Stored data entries
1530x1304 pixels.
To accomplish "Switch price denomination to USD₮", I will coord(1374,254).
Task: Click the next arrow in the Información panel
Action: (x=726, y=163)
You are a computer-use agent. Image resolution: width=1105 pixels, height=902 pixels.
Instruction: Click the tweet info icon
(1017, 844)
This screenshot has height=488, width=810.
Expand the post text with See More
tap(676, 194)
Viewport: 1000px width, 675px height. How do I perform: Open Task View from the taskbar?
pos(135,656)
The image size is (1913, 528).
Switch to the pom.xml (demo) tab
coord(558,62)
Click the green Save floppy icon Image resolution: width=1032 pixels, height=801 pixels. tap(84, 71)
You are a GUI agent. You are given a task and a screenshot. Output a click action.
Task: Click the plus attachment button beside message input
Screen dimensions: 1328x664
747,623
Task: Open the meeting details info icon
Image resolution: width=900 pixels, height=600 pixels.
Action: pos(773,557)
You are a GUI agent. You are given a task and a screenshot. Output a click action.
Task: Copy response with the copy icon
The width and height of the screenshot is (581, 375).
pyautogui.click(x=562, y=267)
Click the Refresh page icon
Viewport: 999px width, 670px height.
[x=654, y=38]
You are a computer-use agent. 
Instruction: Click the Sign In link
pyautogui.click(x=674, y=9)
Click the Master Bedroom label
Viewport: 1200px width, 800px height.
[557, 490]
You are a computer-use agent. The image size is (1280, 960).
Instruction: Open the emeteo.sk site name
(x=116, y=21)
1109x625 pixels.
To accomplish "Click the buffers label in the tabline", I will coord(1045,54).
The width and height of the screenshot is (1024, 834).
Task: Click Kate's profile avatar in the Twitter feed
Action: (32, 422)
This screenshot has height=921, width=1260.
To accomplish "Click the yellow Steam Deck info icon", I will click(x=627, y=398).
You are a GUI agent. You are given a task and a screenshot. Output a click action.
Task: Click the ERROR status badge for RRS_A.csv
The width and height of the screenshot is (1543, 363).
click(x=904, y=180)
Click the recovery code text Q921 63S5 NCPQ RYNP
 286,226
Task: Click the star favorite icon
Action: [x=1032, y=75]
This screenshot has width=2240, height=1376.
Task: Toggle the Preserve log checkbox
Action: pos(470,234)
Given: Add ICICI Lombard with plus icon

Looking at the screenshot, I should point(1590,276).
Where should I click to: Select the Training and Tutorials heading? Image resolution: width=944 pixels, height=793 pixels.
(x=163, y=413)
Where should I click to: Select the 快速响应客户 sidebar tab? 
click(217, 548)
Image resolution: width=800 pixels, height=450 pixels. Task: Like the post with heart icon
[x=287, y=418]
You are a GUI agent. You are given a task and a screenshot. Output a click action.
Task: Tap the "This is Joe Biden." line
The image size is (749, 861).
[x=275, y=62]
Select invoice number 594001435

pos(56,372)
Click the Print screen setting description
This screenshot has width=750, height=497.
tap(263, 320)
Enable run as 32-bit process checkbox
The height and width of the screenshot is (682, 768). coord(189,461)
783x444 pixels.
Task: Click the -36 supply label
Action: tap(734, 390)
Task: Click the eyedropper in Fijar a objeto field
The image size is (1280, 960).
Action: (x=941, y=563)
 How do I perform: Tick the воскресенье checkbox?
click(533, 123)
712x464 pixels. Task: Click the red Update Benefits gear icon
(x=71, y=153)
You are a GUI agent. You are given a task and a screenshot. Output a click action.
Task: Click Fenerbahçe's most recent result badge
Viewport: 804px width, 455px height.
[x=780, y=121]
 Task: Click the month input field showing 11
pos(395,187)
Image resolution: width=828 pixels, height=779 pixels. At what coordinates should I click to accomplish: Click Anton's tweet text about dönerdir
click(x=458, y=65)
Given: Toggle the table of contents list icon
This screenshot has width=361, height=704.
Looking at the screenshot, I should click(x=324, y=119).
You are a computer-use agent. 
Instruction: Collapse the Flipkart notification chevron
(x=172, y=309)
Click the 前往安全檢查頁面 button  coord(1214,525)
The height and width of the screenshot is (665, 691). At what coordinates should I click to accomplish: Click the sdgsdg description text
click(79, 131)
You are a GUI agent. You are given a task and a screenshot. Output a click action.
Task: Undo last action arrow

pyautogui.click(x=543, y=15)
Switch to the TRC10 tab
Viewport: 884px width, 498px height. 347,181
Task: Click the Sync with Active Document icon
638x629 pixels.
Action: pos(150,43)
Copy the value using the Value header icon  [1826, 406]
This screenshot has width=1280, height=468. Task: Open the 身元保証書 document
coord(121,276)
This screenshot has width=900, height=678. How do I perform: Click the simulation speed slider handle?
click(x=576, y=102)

TASK BRIEF:
Only lines holding the word "computer" are wanted, so copy each of them from the records above.

TASK SOLUTION:
You are a computer-use agent. Image resolution: width=1105 pixels, height=902 pixels.
You are a computer-use agent. 
You are a computer-use agent. The image size is (1280, 960).
You are a computer-use agent. 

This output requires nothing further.